I felt it influenced my writing almost to the point of copying.

But, absolutely wonderful!

It's almost impossible to imagine the impact "The Goon Show" had on British comedy when it first appeared on BBC radio. I doubt that many listeners had ever heard anything like it before in their lives.

It was brilliantly original and fantastically funny stuff then, and I bet many a youngster today would love it if they would only stop texting long enough to listen to it!

Quote: garyd @ 23rd May 2019, 11:56 PM

I've albums, tapes and digital recordings, as well as a number of Goons and Milligan books.
Also a former member of the Goon Show Preservation Society (many years ago).

Same here and now have all the CDs. I will NEVER tire of listening to them. The three of them were comedy personified as far as I am concerned and my God(!) I would love to have been at some of those recordings, especially when they started corpsing or losing their place in the script with Harry giggling uncontrollably.

Milligan and Sellers were the pure geniuses of course.

And yes, I too used to belong to the GPS many years ago, but dropped the subscription when I felt it was becoming too cliquey.
The THAS ditto.

Quote: Rood Eye @ 24th May 2019, 12:02 AM

It's almost impossible to imagine the impact "The Goon Show" had on British comedy when it first appeared on BBC radio. I doubt that many listeners had ever heard anything like it before in their lives.

It was brilliantly original and fantastically funny stuff then, and I bet many a youngster today would love it if they would only stop texting long enough to listen to it!

Amen to that.

I remember there were quite a lot of youngsters in the GPS so hopefully they will keep the flag flying for many years to come, but having said that, I am sure The Goons et al have already booked their place in comedy history.

"Who Is Pink Oboe? this week :-

No Peter Sellers in this one (throat problems?) so THREE actors brought in to cover for him at the last moment (Kenneth Connor, Graham Stark and the superb Valentine Dyall), and they made quite a good job of it with Spike and Harry seeming to have more air-time with their characters, which is only to be expected I suppose.
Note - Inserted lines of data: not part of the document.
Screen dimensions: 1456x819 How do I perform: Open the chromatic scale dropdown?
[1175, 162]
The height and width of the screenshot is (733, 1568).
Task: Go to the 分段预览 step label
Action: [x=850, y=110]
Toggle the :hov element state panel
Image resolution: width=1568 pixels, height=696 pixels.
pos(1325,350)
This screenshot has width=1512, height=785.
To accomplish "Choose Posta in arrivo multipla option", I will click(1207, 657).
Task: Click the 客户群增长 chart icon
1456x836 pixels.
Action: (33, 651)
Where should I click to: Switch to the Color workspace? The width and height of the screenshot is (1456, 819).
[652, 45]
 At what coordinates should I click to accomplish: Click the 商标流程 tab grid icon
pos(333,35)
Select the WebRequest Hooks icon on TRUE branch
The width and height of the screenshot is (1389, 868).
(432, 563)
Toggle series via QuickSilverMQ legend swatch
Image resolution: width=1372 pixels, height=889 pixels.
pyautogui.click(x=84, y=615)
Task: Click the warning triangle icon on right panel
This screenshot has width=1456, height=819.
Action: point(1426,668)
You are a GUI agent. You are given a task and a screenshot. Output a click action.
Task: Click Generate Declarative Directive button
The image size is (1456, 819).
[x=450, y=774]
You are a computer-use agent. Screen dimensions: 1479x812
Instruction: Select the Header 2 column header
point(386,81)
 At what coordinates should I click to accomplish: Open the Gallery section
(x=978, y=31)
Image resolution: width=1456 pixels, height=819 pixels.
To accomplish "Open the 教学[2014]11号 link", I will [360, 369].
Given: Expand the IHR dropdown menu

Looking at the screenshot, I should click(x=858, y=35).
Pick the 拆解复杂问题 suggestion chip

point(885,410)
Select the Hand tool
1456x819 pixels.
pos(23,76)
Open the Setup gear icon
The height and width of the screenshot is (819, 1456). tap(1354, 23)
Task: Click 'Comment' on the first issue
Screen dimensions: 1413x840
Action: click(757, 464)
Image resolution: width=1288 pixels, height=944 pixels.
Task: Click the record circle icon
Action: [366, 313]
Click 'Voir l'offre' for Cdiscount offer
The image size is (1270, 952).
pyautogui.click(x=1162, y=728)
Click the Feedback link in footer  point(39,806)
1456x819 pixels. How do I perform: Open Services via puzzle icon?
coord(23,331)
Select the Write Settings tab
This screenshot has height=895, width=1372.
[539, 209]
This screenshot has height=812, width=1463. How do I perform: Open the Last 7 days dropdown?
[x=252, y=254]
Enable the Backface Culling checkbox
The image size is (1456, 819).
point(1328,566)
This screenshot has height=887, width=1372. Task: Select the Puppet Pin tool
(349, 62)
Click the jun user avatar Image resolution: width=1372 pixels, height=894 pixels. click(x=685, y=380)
Yet again, given the very strict rules the Beeb had on naughtiness in the early years with their Green Book, I'm surprised they were allowed to call the episode what they did considering the slang term it was in the Army and one I'm sure the BBC moral guardians would have heard of - similar to the one Sellers used and got away with, "the last turkey in the shop".

The odd thing I noticed ('cos I'm ancient and need to get this down on record) is that Jack Train was in it with his ITMA character of Colonel Chinstrap, who had appeared in other odd Goon Shows, but in this one he was called Colonel Jim and was given no credit in the titles - I have since searched this and there is also no mention of him.

Could it be that the character was played and imitated by Connor or Stark as a sort of replacement for Major Bloodnok as no one could match Sellers' voice?
If so, it was a very good impersonation - anyone out there know?

Quote: Rood Eye @ 24th May 2019, 12:02 AM

It's almost impossible to imagine the impact "The Goon Show" had on British comedy when it first appeared on BBC radio. I doubt that many listeners had ever heard anything like it before in their lives.

It was brilliantly original and fantastically funny stuff then, and I bet many a youngster today would love it if they would only stop texting long enough to listen to it!

The wireless was pretty good then,The Goons and Hancock to make you laugh and Journey into Space to keep you awake at night

Quote: john tregorran @ 21st June 2019, 7:23 AM

The wireless was pretty good then,The Goons and Hancock to make you laugh and Journey into Space..............................

Used to listen to that with me Dad and it always kept me on the edge of my seat.